About this task
Give the records below again exactly, and exclude each picture.

Information provided Start Marker

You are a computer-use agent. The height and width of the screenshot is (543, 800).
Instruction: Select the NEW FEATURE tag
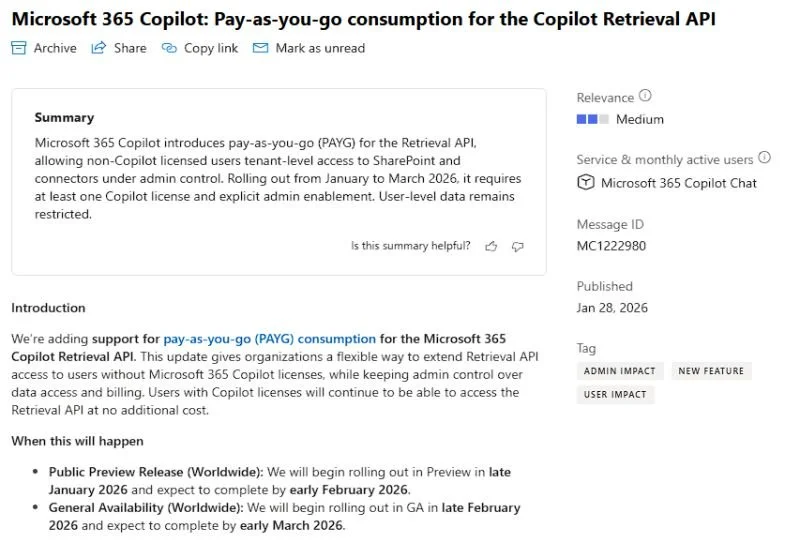pyautogui.click(x=710, y=371)
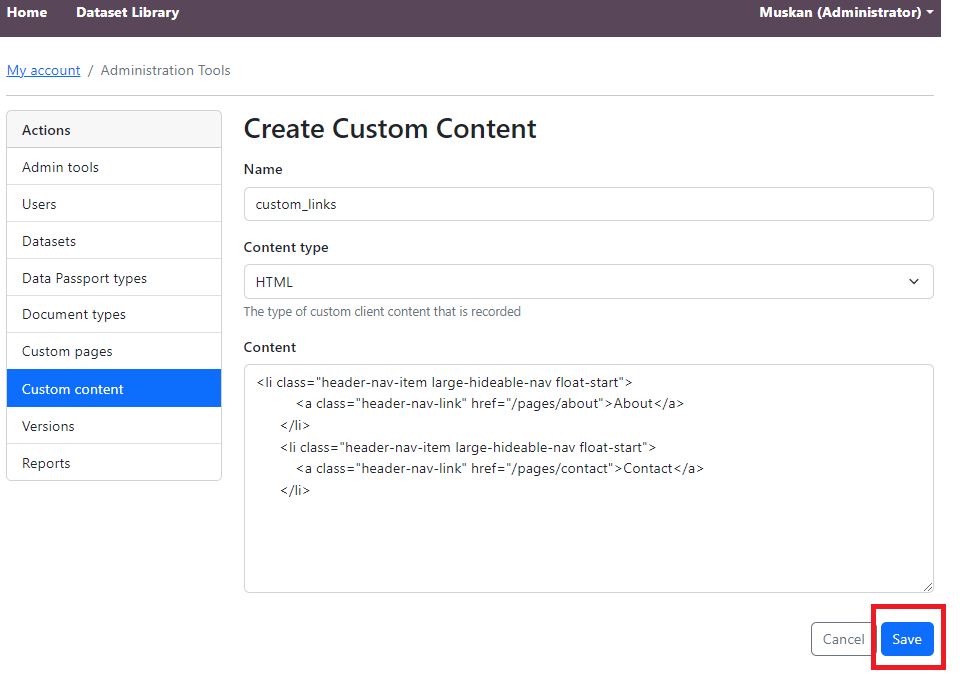Select Users in the sidebar
960x675 pixels.
point(39,204)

Information provided End Marker

Result below
You are a computer-use agent. The height and width of the screenshot is (543, 800).
Instruction: Select the NEW FEATURE tag
pyautogui.click(x=710, y=371)
Select Users in the sidebar
960x675 pixels.
point(39,204)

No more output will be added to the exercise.